Parenting

Self-Care Tip For Moms: Just Close The Damn Door

by Julie Scagell
Image via Facebook/Her View From Home

Sometimes you’ve just gotta shut the door on a mess

Parenting can be exhausting. There is always something that needs to be done and requires tending to. It is a constant state of mess and chaos. But one mom reminds us that sometimes letting things go can be exactly what we need. Not because we don’t care, but because we care too much, and it can get in the way of our well-being.

Heidi Hamm, who writes for the lifestyle magazine Her View From Home, shared wise words about self-care on Facebook last week. “Today I shut a door.

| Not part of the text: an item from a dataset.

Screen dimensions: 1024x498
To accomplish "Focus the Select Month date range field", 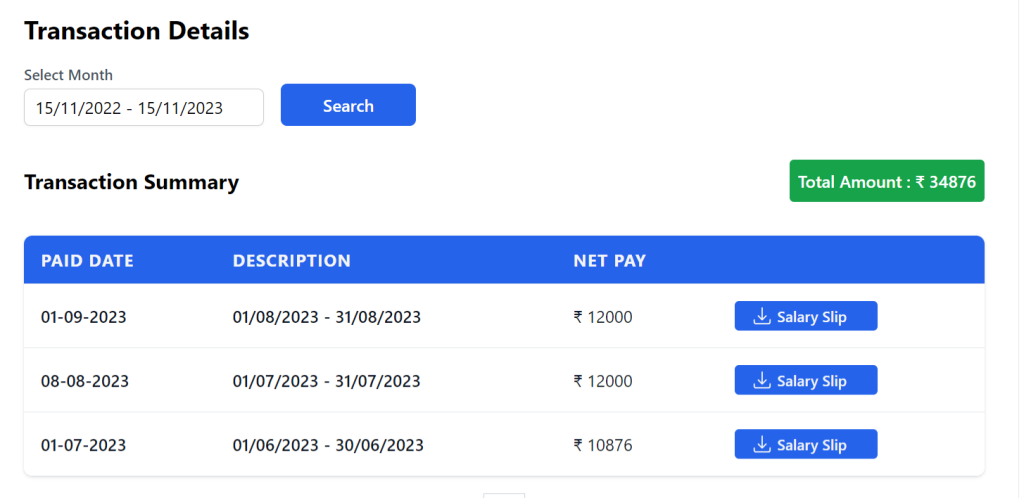I will point(143,108).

On this,” Hamm wrote next to an all too familiar picture of a room full of toys. “For years I would spend a few minutes every night, cleaning up after my kids. I would hate to calculate just how many hours of my life have been spent picking up toys. A heck of a lot. Too many.”

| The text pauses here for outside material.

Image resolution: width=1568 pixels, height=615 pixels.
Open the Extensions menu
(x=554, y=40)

Like many of us, Hamm loves a clean home. But anyone with kids also knows maintaining one is nearly impossible when you have kids. “I love them. So much. They’re amazing little humans. But they’re messy,” Hamm said. Kids don’t care about mess. It’s like they don’t even see it — because they don’t.

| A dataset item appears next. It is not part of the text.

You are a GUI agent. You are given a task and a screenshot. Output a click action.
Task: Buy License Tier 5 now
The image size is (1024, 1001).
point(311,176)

Like many moms, she tried keeping up with it all, constantly organizing and reorganizing and tidying and omg it never ends. “How can you stand it? You can’t even walk in here,” Hamm said to her kids. She admits she was completely exhausted one night and her husband asked simply, “Why don’t you just shut the door?”

The mother of three continued, “I stared up at him. It’s possible it was more of a glare. I had been expecting him to join me on the floor, sifting through the mountain of Lego. Instead he offered me those seven words. Apparently It was all I needed.”

Hamm said she got up off the floor and just shut the door. Because sometimes that’s exactly what needs to be done. Having kids can feel overwhelming at times and we can lose ourselves if we aren’t careful.

“These days everybody is talking about how self care is so important when you’re a parent,” Hamm writes. “And it is. It’s so easy to lose yourself in taking care of everyone else. But self care? Yeah, it’s not so easy. It takes time, and energy and asking for help.”

Hamm said sometimes self-care is “hiding a stash of chocolate bars and keeping them all for yourself,” or “turning on Netflix for the kids so you can drink your coffee. Hot,” or “putting the kids to bed early and cuddling with hubby on the couch.”

And sometimes it’s closing the damn door.

After her self-awakening into the importance of a little self-care, Hamm says there are new house rules. “So now? The kids clean the play room once a week. Not me. Them. The other 95% of the time? It looks like this. And that’s okay. Because this shut door in my life? Is one that I can live with.”